Monocytes from patients with atopic dermatitis are primed to generate ROS in response to zymosan, a Toll-like receptor 2 (TLR2) ligand, suggesting that Staphylococcus aureus may damage lesional skin of the disease by production of ROS [24]. Psychological stress is a well-known cause of oxidative stress [25] and causes abnormal skin barrier function in humans and is a frequent cause of AD flares. The hallmark of AD is dermal inflammation in affected areas, which could be enhanced by oxidative stress [15]. It is known that oxidative stress can activate nuclear factor kappa-B (NF-κB) pathways, inducing expression of pro-inflammatory cytokines, such as IL-6, IL-8, IL-9, and IL-33, which in turn enhances dermal inflammatory infiltrate and histamine release in the affected skin to worsen symptoms [26]. Oxidative stress can directly cause damage to epidermal keratinocytes by DNA damage, damage of cellular enzymes, or damage to cell membrane structures through lipid oxidation [15].
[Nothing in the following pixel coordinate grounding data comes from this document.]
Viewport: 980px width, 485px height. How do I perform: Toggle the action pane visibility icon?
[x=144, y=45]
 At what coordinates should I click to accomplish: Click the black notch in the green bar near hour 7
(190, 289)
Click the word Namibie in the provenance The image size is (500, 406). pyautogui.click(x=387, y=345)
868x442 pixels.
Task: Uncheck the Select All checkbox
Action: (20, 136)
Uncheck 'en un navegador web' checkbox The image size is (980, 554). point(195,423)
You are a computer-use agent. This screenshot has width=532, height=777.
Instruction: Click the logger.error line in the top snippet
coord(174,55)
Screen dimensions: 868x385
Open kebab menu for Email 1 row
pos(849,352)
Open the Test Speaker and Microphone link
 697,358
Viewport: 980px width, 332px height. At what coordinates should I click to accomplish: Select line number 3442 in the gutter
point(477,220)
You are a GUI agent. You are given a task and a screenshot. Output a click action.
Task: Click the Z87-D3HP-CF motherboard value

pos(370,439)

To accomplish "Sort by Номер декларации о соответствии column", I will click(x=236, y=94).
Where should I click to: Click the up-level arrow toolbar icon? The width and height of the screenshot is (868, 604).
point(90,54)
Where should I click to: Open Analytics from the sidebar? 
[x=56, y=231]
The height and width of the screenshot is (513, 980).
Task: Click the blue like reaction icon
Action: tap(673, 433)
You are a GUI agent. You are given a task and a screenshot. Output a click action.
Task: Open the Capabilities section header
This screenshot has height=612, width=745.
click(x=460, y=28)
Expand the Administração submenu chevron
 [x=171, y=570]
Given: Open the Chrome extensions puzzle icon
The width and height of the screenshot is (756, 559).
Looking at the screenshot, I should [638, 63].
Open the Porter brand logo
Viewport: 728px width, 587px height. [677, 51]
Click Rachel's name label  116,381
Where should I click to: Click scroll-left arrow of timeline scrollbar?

Superoxide dismutase (SOD)

Given the association of oxidative stress with other factors in the development and maintenance of AD, it is worthwhile to consider incorporating strategies in reducing oxidative stress in managing AD. This is possible through the use of topical antioxidants, such as SOD.

Generalities about SOD

Fridovich and McCord discovered the enzymatic activity of superoxide dismutase in 1968. There are three major families of superoxide dismutase, depending on the protein fold and the metal cofactor: the Cu/Zn type (which binds both copper and zinc), Fe and Mn types (which bind either iron or manganese), and the Ni type (which binds nickel). Copper and zinc are most commonly used by eukaryotes, including humans. Iron or manganese is used by prokaryotes and protists, and in mitochondria and chloroplasts. Nickel is a prokaryotic form. Three forms of superoxide dismutase are present in humans and in all other mammals: SOD1 is located in the cytoplasm, SOD2 in the mitochondria, and SOD3 is extracellular.

SOD as an anti-oxidant

Superoxide dismutase (SOD) is an ubiquitous antioxidant enzyme, defined as the first line of antioxidant defence of the body, known as a primary antioxidant. As an enzyme, SOD exhibits a very high catalytic rate of reaction and is constantly renewing itself [27]. This mode of action is radically different from the so-called secondary antioxidants (vitamin C, vitamin E, glutathione, carotenoids, polyphenols, mineral, etc.), which are quickly exhausted with no possibility of renewal [28]. SOD converts the extremely reactive superoxide anion O2•− into hydrogen peroxide H2O2. By disrupting O2•−, SOD prevents the liberation of free iron ions and, thus, the formation of harmful ROS such as OH•. At the same time, SOD protects the vascular signalisation from NO• by preventing its reaction with O2•− and the formation of peroxinitrite ONOO–, a harmful reactive nitrogen species (RNS) [27].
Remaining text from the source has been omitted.